▶ **WHAT THE TASK REQUIRES**
Duplicate every one of the following lines exactly as it appears.

[Word and item position data]
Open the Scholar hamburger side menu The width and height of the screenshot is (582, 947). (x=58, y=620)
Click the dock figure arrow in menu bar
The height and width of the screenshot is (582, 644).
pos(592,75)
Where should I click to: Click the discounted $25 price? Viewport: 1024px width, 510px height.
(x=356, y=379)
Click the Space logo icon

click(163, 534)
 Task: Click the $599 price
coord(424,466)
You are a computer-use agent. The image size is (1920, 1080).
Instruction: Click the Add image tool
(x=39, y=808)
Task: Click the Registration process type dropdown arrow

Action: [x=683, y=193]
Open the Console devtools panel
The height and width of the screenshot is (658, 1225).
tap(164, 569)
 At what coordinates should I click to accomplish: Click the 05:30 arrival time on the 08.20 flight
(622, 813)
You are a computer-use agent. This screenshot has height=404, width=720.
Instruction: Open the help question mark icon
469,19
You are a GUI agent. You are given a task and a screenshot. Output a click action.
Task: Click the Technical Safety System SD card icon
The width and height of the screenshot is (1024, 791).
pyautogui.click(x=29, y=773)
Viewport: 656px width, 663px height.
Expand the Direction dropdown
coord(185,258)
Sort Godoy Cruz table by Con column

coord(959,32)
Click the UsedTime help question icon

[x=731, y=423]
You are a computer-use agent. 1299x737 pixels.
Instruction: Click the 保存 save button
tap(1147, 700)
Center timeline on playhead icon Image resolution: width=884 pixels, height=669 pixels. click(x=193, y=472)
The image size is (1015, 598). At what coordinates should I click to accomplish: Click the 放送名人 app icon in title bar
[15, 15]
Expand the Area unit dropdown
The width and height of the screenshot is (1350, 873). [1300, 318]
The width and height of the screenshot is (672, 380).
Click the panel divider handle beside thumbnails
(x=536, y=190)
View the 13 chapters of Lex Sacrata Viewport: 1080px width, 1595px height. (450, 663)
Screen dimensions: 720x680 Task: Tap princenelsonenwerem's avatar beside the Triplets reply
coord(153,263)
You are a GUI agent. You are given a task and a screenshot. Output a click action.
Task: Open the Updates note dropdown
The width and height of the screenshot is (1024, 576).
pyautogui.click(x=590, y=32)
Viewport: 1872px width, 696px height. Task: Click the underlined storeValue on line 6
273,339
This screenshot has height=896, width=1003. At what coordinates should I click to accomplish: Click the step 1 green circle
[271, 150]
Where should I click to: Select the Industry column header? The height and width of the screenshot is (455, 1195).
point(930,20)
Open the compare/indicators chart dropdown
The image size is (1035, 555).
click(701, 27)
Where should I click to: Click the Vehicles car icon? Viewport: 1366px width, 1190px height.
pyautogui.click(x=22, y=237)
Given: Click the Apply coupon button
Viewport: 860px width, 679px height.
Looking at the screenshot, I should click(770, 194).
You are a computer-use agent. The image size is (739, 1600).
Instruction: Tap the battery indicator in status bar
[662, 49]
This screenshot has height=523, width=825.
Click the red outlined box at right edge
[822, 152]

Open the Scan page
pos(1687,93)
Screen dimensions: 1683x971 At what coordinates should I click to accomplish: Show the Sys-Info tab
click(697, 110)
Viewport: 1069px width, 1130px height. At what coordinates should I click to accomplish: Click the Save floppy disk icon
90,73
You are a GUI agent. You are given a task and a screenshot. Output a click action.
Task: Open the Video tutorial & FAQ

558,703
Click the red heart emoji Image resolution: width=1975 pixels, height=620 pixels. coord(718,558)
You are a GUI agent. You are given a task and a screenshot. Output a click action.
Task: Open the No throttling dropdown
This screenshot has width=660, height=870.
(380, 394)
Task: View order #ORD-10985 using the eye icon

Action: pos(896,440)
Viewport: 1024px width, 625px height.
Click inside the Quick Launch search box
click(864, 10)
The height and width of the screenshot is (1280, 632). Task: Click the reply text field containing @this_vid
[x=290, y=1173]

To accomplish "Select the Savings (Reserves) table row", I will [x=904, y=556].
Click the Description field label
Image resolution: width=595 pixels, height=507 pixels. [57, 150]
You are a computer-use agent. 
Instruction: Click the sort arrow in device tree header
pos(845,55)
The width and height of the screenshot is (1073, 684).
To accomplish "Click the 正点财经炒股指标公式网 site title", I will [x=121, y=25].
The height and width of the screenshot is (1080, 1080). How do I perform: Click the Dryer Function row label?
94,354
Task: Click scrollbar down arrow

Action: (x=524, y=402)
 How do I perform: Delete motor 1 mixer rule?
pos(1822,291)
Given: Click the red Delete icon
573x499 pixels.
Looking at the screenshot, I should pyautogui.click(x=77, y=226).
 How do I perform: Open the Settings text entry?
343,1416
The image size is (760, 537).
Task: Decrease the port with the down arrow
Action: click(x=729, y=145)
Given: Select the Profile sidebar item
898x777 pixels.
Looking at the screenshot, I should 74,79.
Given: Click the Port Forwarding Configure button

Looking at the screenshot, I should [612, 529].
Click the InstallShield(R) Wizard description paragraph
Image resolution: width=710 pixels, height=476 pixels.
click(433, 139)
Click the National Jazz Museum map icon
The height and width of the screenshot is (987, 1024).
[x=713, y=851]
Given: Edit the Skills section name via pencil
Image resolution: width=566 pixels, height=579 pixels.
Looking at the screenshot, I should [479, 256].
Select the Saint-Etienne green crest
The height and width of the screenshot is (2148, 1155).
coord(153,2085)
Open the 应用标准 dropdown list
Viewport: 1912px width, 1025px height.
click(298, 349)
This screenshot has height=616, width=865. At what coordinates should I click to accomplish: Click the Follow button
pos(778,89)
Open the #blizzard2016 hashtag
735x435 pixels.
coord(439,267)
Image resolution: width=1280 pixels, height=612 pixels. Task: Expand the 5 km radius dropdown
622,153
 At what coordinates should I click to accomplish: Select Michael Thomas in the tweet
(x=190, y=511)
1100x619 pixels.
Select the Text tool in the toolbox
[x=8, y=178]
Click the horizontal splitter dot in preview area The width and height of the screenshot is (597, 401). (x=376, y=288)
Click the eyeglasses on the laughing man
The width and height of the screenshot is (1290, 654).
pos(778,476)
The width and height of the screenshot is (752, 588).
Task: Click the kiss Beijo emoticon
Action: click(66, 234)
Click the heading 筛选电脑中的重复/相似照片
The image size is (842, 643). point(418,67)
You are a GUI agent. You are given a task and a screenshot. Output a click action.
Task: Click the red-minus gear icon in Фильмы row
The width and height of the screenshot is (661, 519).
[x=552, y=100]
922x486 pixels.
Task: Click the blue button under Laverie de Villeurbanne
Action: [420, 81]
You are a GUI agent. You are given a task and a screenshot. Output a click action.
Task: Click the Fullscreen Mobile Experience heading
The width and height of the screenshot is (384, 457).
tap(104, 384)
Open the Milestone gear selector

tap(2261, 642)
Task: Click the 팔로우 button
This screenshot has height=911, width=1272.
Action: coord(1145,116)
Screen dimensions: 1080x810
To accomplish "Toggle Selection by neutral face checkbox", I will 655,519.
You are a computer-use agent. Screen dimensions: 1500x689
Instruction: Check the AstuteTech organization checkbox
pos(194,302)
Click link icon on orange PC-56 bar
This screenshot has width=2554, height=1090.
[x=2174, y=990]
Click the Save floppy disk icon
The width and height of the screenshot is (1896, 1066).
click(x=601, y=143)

▶ **TASK SOLUTION**
Open the Scholar hamburger side menu The width and height of the screenshot is (582, 947). (x=58, y=620)
Click the dock figure arrow in menu bar
The height and width of the screenshot is (582, 644).
pos(592,75)
Where should I click to: Click the discounted $25 price? Viewport: 1024px width, 510px height.
(x=356, y=379)
Click the Space logo icon

click(163, 534)
 Task: Click the $599 price
coord(424,466)
You are a computer-use agent. The image size is (1920, 1080).
Instruction: Click the Add image tool
(x=39, y=808)
Task: Click the Registration process type dropdown arrow

Action: [x=683, y=193]
Open the Console devtools panel
The height and width of the screenshot is (658, 1225).
tap(164, 569)
 At what coordinates should I click to accomplish: Click the 05:30 arrival time on the 08.20 flight
(622, 813)
You are a computer-use agent. This screenshot has height=404, width=720.
Instruction: Open the help question mark icon
469,19
You are a GUI agent. You are given a task and a screenshot. Output a click action.
Task: Click the Technical Safety System SD card icon
The width and height of the screenshot is (1024, 791).
pyautogui.click(x=29, y=773)
Viewport: 656px width, 663px height.
Expand the Direction dropdown
coord(185,258)
Sort Godoy Cruz table by Con column

coord(959,32)
Click the UsedTime help question icon

[x=731, y=423]
You are a computer-use agent. 1299x737 pixels.
Instruction: Click the 保存 save button
tap(1147, 700)
Center timeline on playhead icon Image resolution: width=884 pixels, height=669 pixels. click(x=193, y=472)
The image size is (1015, 598). At what coordinates should I click to accomplish: Click the 放送名人 app icon in title bar
[15, 15]
Expand the Area unit dropdown
The width and height of the screenshot is (1350, 873). [1300, 318]
The width and height of the screenshot is (672, 380).
Click the panel divider handle beside thumbnails
(x=536, y=190)
View the 13 chapters of Lex Sacrata Viewport: 1080px width, 1595px height. (450, 663)
Screen dimensions: 720x680 Task: Tap princenelsonenwerem's avatar beside the Triplets reply
coord(153,263)
You are a GUI agent. You are given a task and a screenshot. Output a click action.
Task: Open the Updates note dropdown
The width and height of the screenshot is (1024, 576).
pyautogui.click(x=590, y=32)
Viewport: 1872px width, 696px height. Task: Click the underlined storeValue on line 6
273,339
This screenshot has height=896, width=1003. At what coordinates should I click to accomplish: Click the step 1 green circle
[271, 150]
Where should I click to: Select the Industry column header? The height and width of the screenshot is (455, 1195).
point(930,20)
Open the compare/indicators chart dropdown
The image size is (1035, 555).
click(701, 27)
Where should I click to: Click the Vehicles car icon? Viewport: 1366px width, 1190px height.
pyautogui.click(x=22, y=237)
Given: Click the Apply coupon button
Viewport: 860px width, 679px height.
Looking at the screenshot, I should click(770, 194).
You are a computer-use agent. The image size is (739, 1600).
Instruction: Tap the battery indicator in status bar
[662, 49]
This screenshot has height=523, width=825.
Click the red outlined box at right edge
[822, 152]

Open the Scan page
pos(1687,93)
Screen dimensions: 1683x971 At what coordinates should I click to accomplish: Show the Sys-Info tab
click(697, 110)
Viewport: 1069px width, 1130px height. At what coordinates should I click to accomplish: Click the Save floppy disk icon
90,73
You are a GUI agent. You are given a task and a screenshot. Output a click action.
Task: Open the Video tutorial & FAQ

558,703
Click the red heart emoji Image resolution: width=1975 pixels, height=620 pixels. coord(718,558)
You are a GUI agent. You are given a task and a screenshot. Output a click action.
Task: Open the No throttling dropdown
This screenshot has width=660, height=870.
(380, 394)
Task: View order #ORD-10985 using the eye icon

Action: pos(896,440)
Viewport: 1024px width, 625px height.
Click inside the Quick Launch search box
click(864, 10)
The height and width of the screenshot is (1280, 632). Task: Click the reply text field containing @this_vid
[x=290, y=1173]

To accomplish "Select the Savings (Reserves) table row", I will [x=904, y=556].
Click the Description field label
Image resolution: width=595 pixels, height=507 pixels. [57, 150]
You are a computer-use agent. 
Instruction: Click the sort arrow in device tree header
pos(845,55)
The width and height of the screenshot is (1073, 684).
To accomplish "Click the 正点财经炒股指标公式网 site title", I will [x=121, y=25].
The height and width of the screenshot is (1080, 1080). How do I perform: Click the Dryer Function row label?
94,354
Task: Click scrollbar down arrow

Action: (x=524, y=402)
 How do I perform: Delete motor 1 mixer rule?
pos(1822,291)
Given: Click the red Delete icon
573x499 pixels.
Looking at the screenshot, I should pyautogui.click(x=77, y=226).
 How do I perform: Open the Settings text entry?
343,1416
The image size is (760, 537).
Task: Decrease the port with the down arrow
Action: click(x=729, y=145)
Given: Select the Profile sidebar item
898x777 pixels.
Looking at the screenshot, I should 74,79.
Given: Click the Port Forwarding Configure button

Looking at the screenshot, I should [612, 529].
Click the InstallShield(R) Wizard description paragraph
Image resolution: width=710 pixels, height=476 pixels.
click(433, 139)
Click the National Jazz Museum map icon
The height and width of the screenshot is (987, 1024).
[x=713, y=851]
Given: Edit the Skills section name via pencil
Image resolution: width=566 pixels, height=579 pixels.
Looking at the screenshot, I should [479, 256].
Select the Saint-Etienne green crest
The height and width of the screenshot is (2148, 1155).
coord(153,2085)
Open the 应用标准 dropdown list
Viewport: 1912px width, 1025px height.
click(298, 349)
This screenshot has height=616, width=865. At what coordinates should I click to accomplish: Click the Follow button
pos(778,89)
Open the #blizzard2016 hashtag
735x435 pixels.
coord(439,267)
Image resolution: width=1280 pixels, height=612 pixels. Task: Expand the 5 km radius dropdown
622,153
 At what coordinates should I click to accomplish: Select Michael Thomas in the tweet
(x=190, y=511)
1100x619 pixels.
Select the Text tool in the toolbox
[x=8, y=178]
Click the horizontal splitter dot in preview area The width and height of the screenshot is (597, 401). (x=376, y=288)
Click the eyeglasses on the laughing man
The width and height of the screenshot is (1290, 654).
pos(778,476)
The width and height of the screenshot is (752, 588).
Task: Click the kiss Beijo emoticon
Action: click(66, 234)
Click the heading 筛选电脑中的重复/相似照片
The image size is (842, 643). point(418,67)
You are a GUI agent. You are given a task and a screenshot. Output a click action.
Task: Click the red-minus gear icon in Фильмы row
The width and height of the screenshot is (661, 519).
[x=552, y=100]
922x486 pixels.
Task: Click the blue button under Laverie de Villeurbanne
Action: [420, 81]
You are a GUI agent. You are given a task and a screenshot. Output a click action.
Task: Click the Fullscreen Mobile Experience heading
The width and height of the screenshot is (384, 457).
tap(104, 384)
Open the Milestone gear selector

tap(2261, 642)
Task: Click the 팔로우 button
This screenshot has height=911, width=1272.
Action: coord(1145,116)
Screen dimensions: 1080x810
To accomplish "Toggle Selection by neutral face checkbox", I will 655,519.
You are a computer-use agent. Screen dimensions: 1500x689
Instruction: Check the AstuteTech organization checkbox
pos(194,302)
Click link icon on orange PC-56 bar
This screenshot has width=2554, height=1090.
[x=2174, y=990]
Click the Save floppy disk icon
The width and height of the screenshot is (1896, 1066).
click(x=601, y=143)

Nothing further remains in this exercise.